*** AVAILABLE DATA Section Begins ***
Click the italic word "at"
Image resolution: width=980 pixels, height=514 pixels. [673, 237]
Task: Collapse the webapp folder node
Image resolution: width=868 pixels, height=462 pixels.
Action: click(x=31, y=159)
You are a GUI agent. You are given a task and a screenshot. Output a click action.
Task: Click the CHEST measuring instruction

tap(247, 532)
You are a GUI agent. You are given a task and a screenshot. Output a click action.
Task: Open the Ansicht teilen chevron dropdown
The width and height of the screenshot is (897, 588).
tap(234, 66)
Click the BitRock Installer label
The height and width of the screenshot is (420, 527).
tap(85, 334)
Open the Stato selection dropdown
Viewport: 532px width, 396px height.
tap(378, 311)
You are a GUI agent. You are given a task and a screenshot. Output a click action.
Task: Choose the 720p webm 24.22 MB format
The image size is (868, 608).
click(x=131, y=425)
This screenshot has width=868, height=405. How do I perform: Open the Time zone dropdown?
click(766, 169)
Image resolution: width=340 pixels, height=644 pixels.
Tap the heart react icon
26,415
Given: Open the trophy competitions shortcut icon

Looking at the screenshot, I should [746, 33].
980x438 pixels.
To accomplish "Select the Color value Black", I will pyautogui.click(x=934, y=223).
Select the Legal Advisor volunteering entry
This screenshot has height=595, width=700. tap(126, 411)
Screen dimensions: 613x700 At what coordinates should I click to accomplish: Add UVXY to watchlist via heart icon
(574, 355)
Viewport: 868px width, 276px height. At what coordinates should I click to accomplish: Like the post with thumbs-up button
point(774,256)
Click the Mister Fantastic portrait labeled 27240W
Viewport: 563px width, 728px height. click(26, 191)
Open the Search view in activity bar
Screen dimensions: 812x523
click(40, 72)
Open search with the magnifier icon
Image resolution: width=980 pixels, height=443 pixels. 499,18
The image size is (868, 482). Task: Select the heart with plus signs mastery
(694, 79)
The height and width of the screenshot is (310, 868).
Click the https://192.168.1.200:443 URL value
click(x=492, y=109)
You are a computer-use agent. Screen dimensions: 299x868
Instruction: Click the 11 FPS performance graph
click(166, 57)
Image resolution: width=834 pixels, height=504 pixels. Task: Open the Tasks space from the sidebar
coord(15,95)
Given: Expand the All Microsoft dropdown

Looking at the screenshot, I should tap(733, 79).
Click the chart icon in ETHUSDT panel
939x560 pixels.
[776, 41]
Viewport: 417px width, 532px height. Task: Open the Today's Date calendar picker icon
*** AVAILABLE DATA Section Ends ***
> _WHAT IS REQUIRED_
Each line in the material above should be repeated exactly.

> _RESPONSE TO THE TASK_
Click the italic word "at"
Image resolution: width=980 pixels, height=514 pixels. [673, 237]
Task: Collapse the webapp folder node
Image resolution: width=868 pixels, height=462 pixels.
Action: click(x=31, y=159)
You are a GUI agent. You are given a task and a screenshot. Output a click action.
Task: Click the CHEST measuring instruction

tap(247, 532)
You are a GUI agent. You are given a task and a screenshot. Output a click action.
Task: Open the Ansicht teilen chevron dropdown
The width and height of the screenshot is (897, 588).
tap(234, 66)
Click the BitRock Installer label
The height and width of the screenshot is (420, 527).
tap(85, 334)
Open the Stato selection dropdown
Viewport: 532px width, 396px height.
tap(378, 311)
You are a GUI agent. You are given a task and a screenshot. Output a click action.
Task: Choose the 720p webm 24.22 MB format
The image size is (868, 608).
click(x=131, y=425)
This screenshot has width=868, height=405. How do I perform: Open the Time zone dropdown?
click(766, 169)
Image resolution: width=340 pixels, height=644 pixels.
Tap the heart react icon
26,415
Given: Open the trophy competitions shortcut icon

Looking at the screenshot, I should [746, 33].
980x438 pixels.
To accomplish "Select the Color value Black", I will pyautogui.click(x=934, y=223).
Select the Legal Advisor volunteering entry
This screenshot has height=595, width=700. tap(126, 411)
Screen dimensions: 613x700 At what coordinates should I click to accomplish: Add UVXY to watchlist via heart icon
(574, 355)
Viewport: 868px width, 276px height. At what coordinates should I click to accomplish: Like the post with thumbs-up button
point(774,256)
Click the Mister Fantastic portrait labeled 27240W
Viewport: 563px width, 728px height. click(26, 191)
Open the Search view in activity bar
Screen dimensions: 812x523
click(40, 72)
Open search with the magnifier icon
Image resolution: width=980 pixels, height=443 pixels. 499,18
The image size is (868, 482). Task: Select the heart with plus signs mastery
(694, 79)
The height and width of the screenshot is (310, 868).
Click the https://192.168.1.200:443 URL value
click(x=492, y=109)
You are a computer-use agent. Screen dimensions: 299x868
Instruction: Click the 11 FPS performance graph
click(166, 57)
Image resolution: width=834 pixels, height=504 pixels. Task: Open the Tasks space from the sidebar
coord(15,95)
Given: Expand the All Microsoft dropdown

Looking at the screenshot, I should tap(733, 79).
Click the chart icon in ETHUSDT panel
939x560 pixels.
[776, 41]
Viewport: 417px width, 532px height. Task: Open the Today's Date calendar picker icon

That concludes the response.